Development criticism refers to criticisms of modern technology, industrialization, critique of capitalism and to criticisms of globalization . A closely related, overlapping concept is anti-modernism. Development critics see modernization as harmful for both humans and the environment. Development-critical movements represent a wide range of critiques, including appeals to tradition, religion, spirituality, environmentalism, aesthetics, pacifism and agrarian virtues.

History

Happiness is a central theme of development-critical writings.[citation needed] Modern societies, despite their goal-oriented complexity and amount of labour time, do not help people to reach happiness, according to some development critics. In their view, happiness may be harder to reach in modern society than in primitive ones.

Often development critics criticize concepts used in modern societies, such as poverty and other welfare-related conceptualizations such as the human development index and gross national product.[citation needed] They say such concepts make the life of primitive or alternative societies look misleadingly dull to modern people. Modern societies apply subjective standards for welfare universally and (mis)judge other societies by them, for example, greater longevity is seen as an objectively good thing. Development critics often regard attempts to develop non-developed societies as a cause of misery and trouble, and thus recommend that development projects should be cancelled. Some even see the word "development" as negative and think that it represents conceptual imperialism.

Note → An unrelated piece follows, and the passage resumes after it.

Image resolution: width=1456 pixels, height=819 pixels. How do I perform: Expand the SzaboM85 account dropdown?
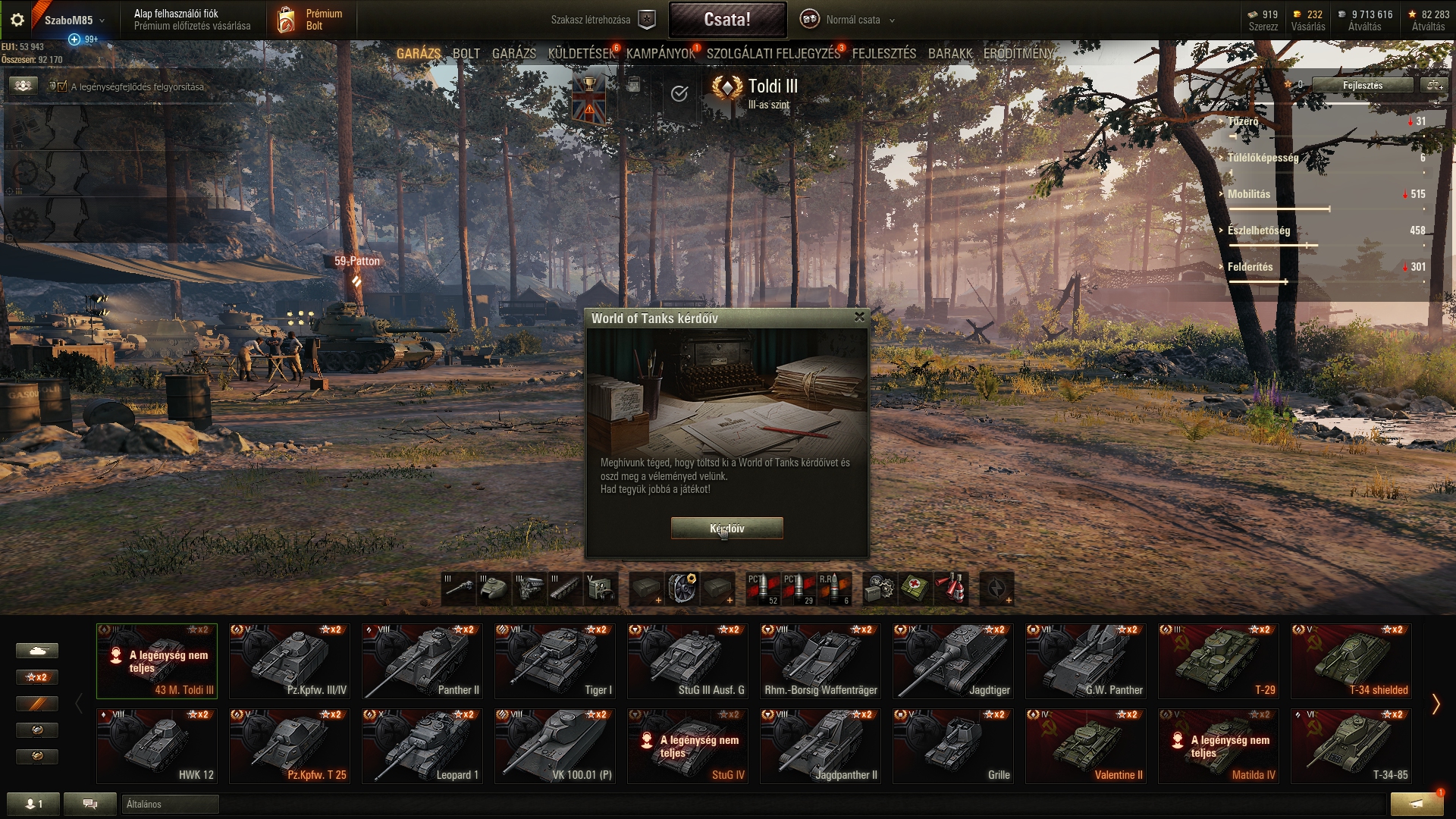coord(74,20)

Development criticism as a concept is not older than the modern concept of development. However, many thinkers in the past are seen as the precursors of development critics. An early and outspoken critic of the secular aspects of modernism was Pope Pius IX, whose Syllabus of Errors (1864) condemned many aspects of modern culture, including freedom of religion and the separation of church and state; this provoked the Modernist crisis in the Roman Catholic Church. Another famous critic of modern life in the nineteenth century was the writer Henry Thoreau, who preferred living in the woods to living in the city.

The best-known development critic is Mohandas Gandhi, who heavily criticized modern technology and many other characteristics of western culture. Like many other development critics, he recommended local food production for local consumption rather than for trade. Similar thinkers often criticize contemporary globalization.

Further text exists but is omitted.